### [Brano scelto]

Molto è ancora in sospeso. Di sicuro c’è che gli attuali problemi di finanziamento si aggraveranno. Soprattutto per quanto riguarda l’AVS, che è finanziata con i contributi salariali. Se gli stipendi diminuiscono a causa del lavoro ridotto o della maggiore disoccupazione, come sta succedendo adesso, diminuiscono anche i versamenti. E siccome è probabile che a causa della crisi i consumatori spenderanno meno, scenderanno anche le entrate dell’imposta sul valore aggiunto, che in parte vanno a finire nell’AVS.
La situazione è così drammatica anche per il secondo pilastro?
Le casse pensioni stanno un po’ meglio. Infatti, sono obbligate a creare accantonamenti per le situazioni di crisi, ad esempio per compensare eventuali perdite in borsa. Ad ogni modo, il 2020 è stato un buon anno per gli investimenti e il lavoro ridotto ha un impatto meno grave sulle casse pensioni, perché i contributi vengono pagati comunque interamente. Non va però dimenticato che abbiamo gravi problemi di finanziamento anche per il secondo pilastro. I soldi che i pensionati hanno risparmiato durante la loro vita lavorativa non bastano a coprire le loro rendite. Già ora, ogni anno finiscono nel secondo pilastro dei pensionati 7 miliardi di franchi provenienti dai lavoratori attivi.
Attualmente al centro del dibattito c’è l’innalzamento a 65 anni dell’età pensionabile delle donne e un’ulteriore diminuzione dell’aliquota di conversione del secondo pilastro. Queste riforme sono sufficienti?
No, sono addirittura troppo deboli. Quanto è in discussione oggi assicura appena il finanziamento a corto termine. Sarebbe stato necessario farlo già tanto tempo fa. Adesso il sistema va cambiato radicalmente. Per le innovazioni radicali manca, però, il consenso politico e probabilmente anche il coraggio. La questione è delicata, perché ai comandi ci sono proprio quelli che presto andranno in pensione.
Per le innovazioni radicali manca il consenso politico e probabilmente anche il coraggio.
Le due misure auspicate porterebbero già a una riduzione delle rendite pensionistiche. Eppure Lei afferma che questi adeguamenti sono di gran lunga insufficienti.
Sì, questi provvedimenti sono attesi da tempo, perché i mezzi dell’AVS bastano ancora solamente per qualche anno e presto andrà in pensione la generazione del baby boom, il che costerà davvero caro. Molte casse pensioni hanno già ridotto l’aliquota di conversione per le rendite calcolate sui contributi che superano gli obblighi di legge.
Le riforme colpiscono quindi i salari bassi, che sono assicurati solo per il minimo obbligatorio, e le donne, già penalizzate dal sistema.

### [Estratto del dataset]

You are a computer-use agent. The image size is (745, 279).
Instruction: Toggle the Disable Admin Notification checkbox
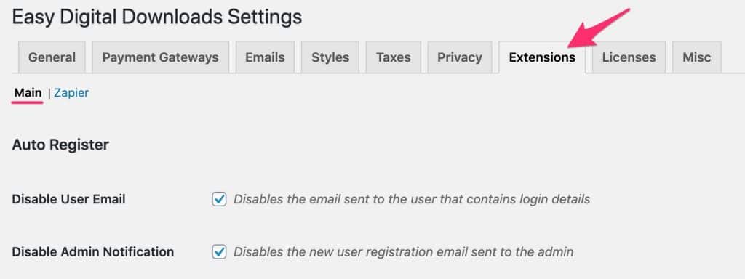click(x=219, y=252)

### [Compiti]
**1)** Secondo l'intervista sulle pensioni, perché i problemi di finanziamento dell'AVS si aggraveranno? Rispondi in una-tre frasi.
**2)** Prosegui l'intervista sulle pensioni a partire dall'ultima battuta riportata.
L'elenco non ha alcun ruolo in questo lavoro.

### [Soluzioni]
**1)** L'AVS è finanziata con i contributi salariali, quindi, se gli stipendi diminuiscono per il lavoro ridotto o per la maggiore disoccupazione, diminuiscono anche i versamenti. Inoltre, se a causa della crisi i consumatori spendono meno, scendono le entrate dell'imposta sul valore aggiunto, che in parte vanno all'AVS.

**2)**
Sì, è spiacevole. Tuttavia, per questi due casi si prevedono misure di compensazione e, rispettivamente, di ammortizzazione. E se parliamo di giustizia nei confronti delle donne, ritengo che bisogna agire in un altro ambito: va garantita la parità dei salari e pari opportunità di carriera durante tutta la vita lavorativa.
I più giovani sarebbero favorevoli a riforme più profonde, come ad esempio che i versamenti del secondo pilastro non inizino solo a 25 anni e che il lavoro parziale o a progetto venga tutelato meglio.
Si sta andando nella direzione giusta. L’insieme della società è cambiato e il modello del capofamiglia, sul quale sono state ritagliate le misure previdenziali, è superato ormai da tempo.
Quali altre misure strutturali ci vogliono?
Per esempio, sarebbe utile che il tasso di conversione, che determina l’importo della rendita del secondo pilastro, non fosse fisso e stabilito per legge, ma che potesse essere adattato in modo flessibile alla speranza di vita. Ciò farebbe sì che gli odierni pensionati, le cui rendite non sono penalizzate dal sistema attuale, forniscano un contributo.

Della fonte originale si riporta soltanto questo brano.